Soundtrack Studies: ‘Boogie Nights’

Tuesday, May 13 by
Whatever they're selling, I'm buying.  

The Boogie Nights pitch is: A 1970’s ensemble epic about the porn industry, and it will star Mark Wahlberg as a guy named Dirk Diggler. So it’s pretty clear, even though this was a Paul Thomas Anderson (who was just making a name for himself) that this movie was going to have a sense of humor about itself.

Which is a good thing, because if you take away the ridiculousness of the film, you’re left with a lot of heavy stuff. Suicide, infidelity, drug addiction, hate crimes, rape, armed robbery, armed robbery again, and of course, lots of sex.

Looking at Anderson’s work both before and after Boogie Nights (before consisting of Hard Eight, and after consisting of Punch Drunk Love, The Master, There Will Be Blood, and Magnolia), there isn’t a lot of humor. Or smiling. Or anything that puts a fun time between you and the art. The gift of hindsight affords us that perspective. But a nascent Anderson in 1998 came with no expectations.

And he gave us Boogie Nights, a movie that’s equal parts sprawling, moving, disturbing, funny, and sad.

While most of Anderson’s works, all enduring, exhibit all those qualities save for “funny,” it would be dismissive to say that there’s an aspect of Boogie Nights that made the film funny. Like it was an accident.

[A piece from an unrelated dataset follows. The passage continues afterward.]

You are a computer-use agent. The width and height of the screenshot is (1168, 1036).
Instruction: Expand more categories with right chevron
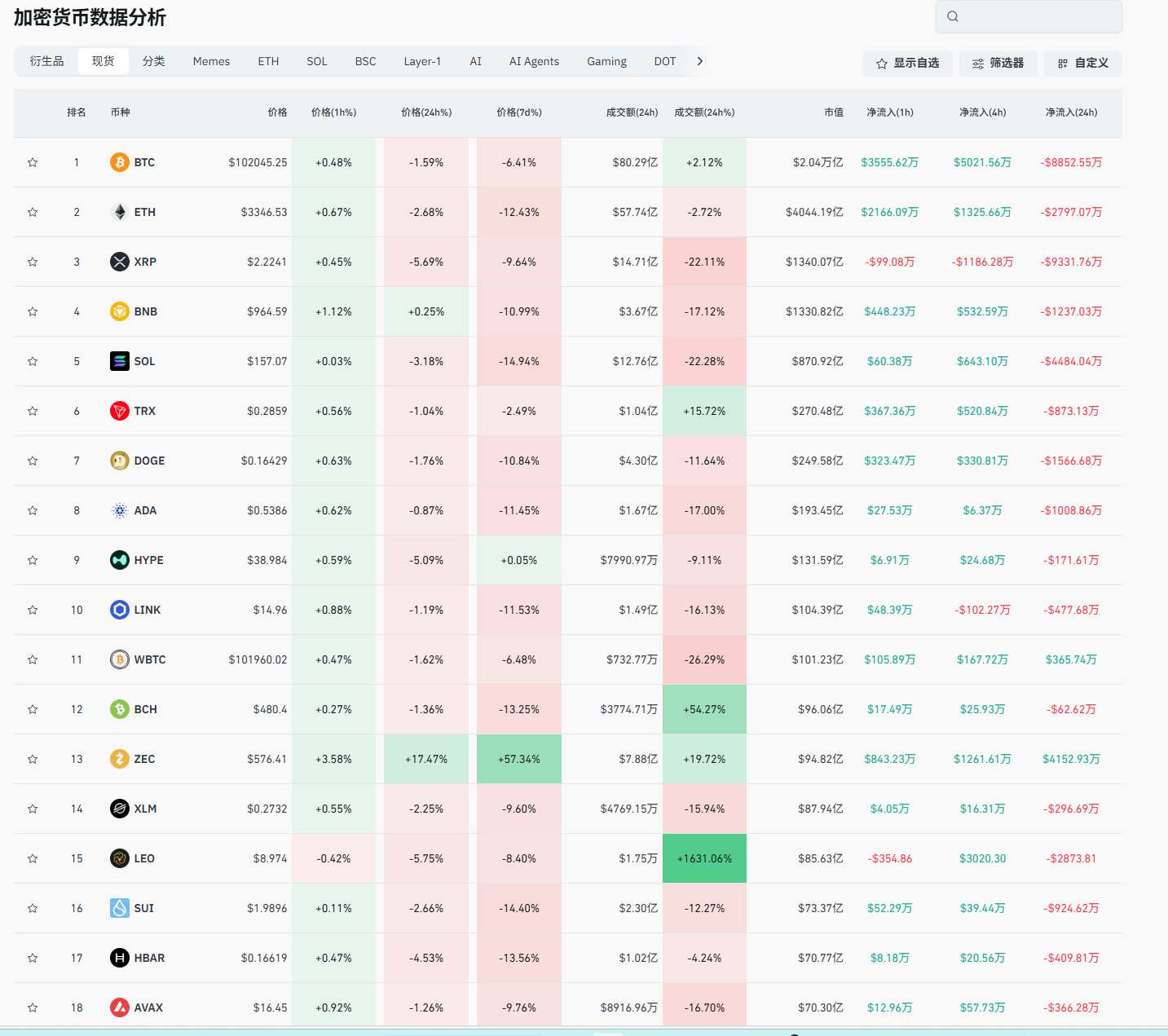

Anderson set out to make a ridiculous film about a guy named Dirk Diggler, who fucks for a living, but also wants to be in a rock band with Chest Rockwell, and who works for Burt Reynolds and a pedophile called The Colonel. There are also roller skates and an Asian houseboy with fireworks named Cosmo.

It’s about this time we should talk about the soundtrack in this context. The film takes place in the late 1970s and early 1980s, and the music is firmly planted in that era as well.

This is very arguably the most fun soundtrack ever assembled, and helps shift the film from being P.T. Anderson good to very re-watchable and fun. Here, the music scores a bunch of big dumb idiots stumbling and stealing their way through life, and allows us to enjoy it in a way that Daniel Day-Lewis and Jonny Greenwood could never let us in There Will Be Blood.

The film is so packed with music that it was released on two discs, one in October of 1997, and one in January of 1998. In them is included almost all the music featured in the film, save for the regrettable exclusion of Nena’s “99 Luftballoons.”

In this dark world, we’re constantly assaulted with happy music that could serve as a failed juxtaposition, but, because Paul Thomas Anderson is who he is, K.C. and the Sunshine Band and Rick Springfield do nothing to diminish the onscreen drama, but make it not only more bearable, but enjoyable.

I could harp on this a little more, like someone trying to describe how good a donut is, but the easier thing to do would be to just give you the damn donut and let you figure out how good it is.

Here’s the donut:

And that’s pretty much that. With a knowing sense of humor in the writing and certainly acting, this soundtrack helped turn Boogie Nights into the P.T. Anderson that entered the cultural consciousness. Which, in case you underestimate the profundity of that act – that’s something even Adam Sandler couldn’t do.